Q & A with social work co-op director Walter Young

Walter Young, a former social worker, started out in a local authority and went to work for 10 years in the independent sector before setting up not-for-profit fostering agency Fostering Team. Now he has teamed up with social economy consultant Dr Guy Turnbull and social and community enterprise expert Carol Bell to start one of England’s first social work co-ops, a not-for-profit recruitment agency.

What is a social work co-op?

Social workers will have a share in the not-for-profit agency and a say in how it is run. All profits will go back into the services and there will be no external shareholders.
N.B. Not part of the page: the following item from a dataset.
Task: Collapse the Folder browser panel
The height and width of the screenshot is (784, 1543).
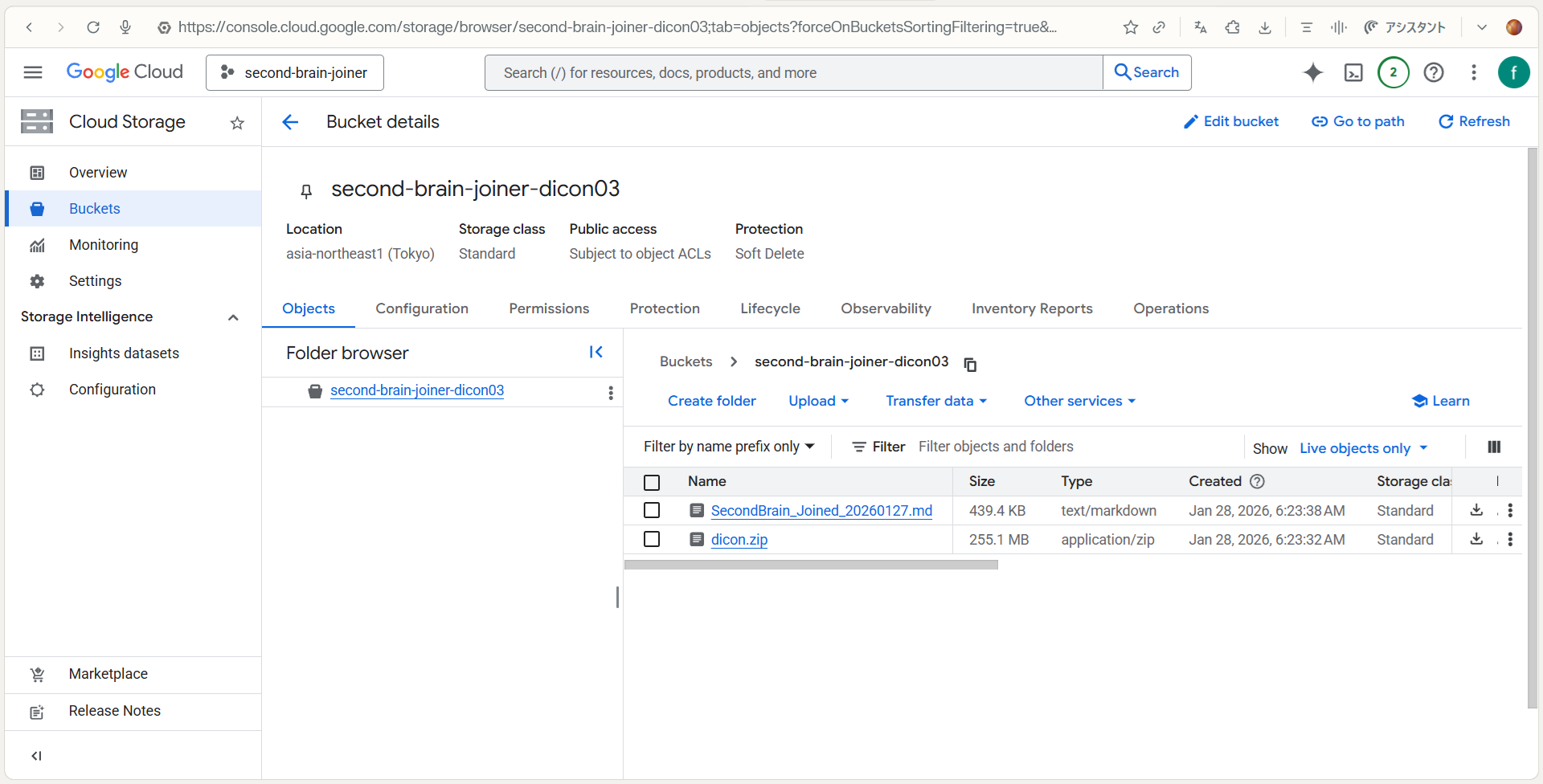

It will not be commercially aggressive, and local authority fees will be waived if they take on staff permanently.

Why did you set it up?

We didn’t want to set up a coventional recruitment agency and are trying to do something different to make social workers feel valued. There is a recruitment crisis now, especially following the Baby P case, so we hope this will go some way to attracting people back into the profession. The sector is currently at risk of losing a wealth of knowledge and experience and we want to stop this happening. The co-op will also provide a new way of working – social workers could become ‘permanent temps’ – going into a variety of roles if they wished. We hope to offer people the chance to play to their strengths and revitalise their careers.

How is the co-op funded?

We got a £60,000 loan from the Social Enterprise Loan Foundation, a charity which helps organisations that have a social impact. We will offer social workers at competitive prices.

How has your previous experience helped you set up the co-op?

Working in the independent sector inspired me as I found I was not working under the same set of pressures as in a local authority team. In 2001, I set up Team Fostering, a not-for-profit fostering agency. The money it makes is invested back in services for children.

What are your future plans for the co-op?

We are currently looking to recruit 30 social workers for children’s and adults’ services for our first co-op in the North East, and if this is sucessful we will look at rolling it out in other areas of the country. The response so far has been encouraging.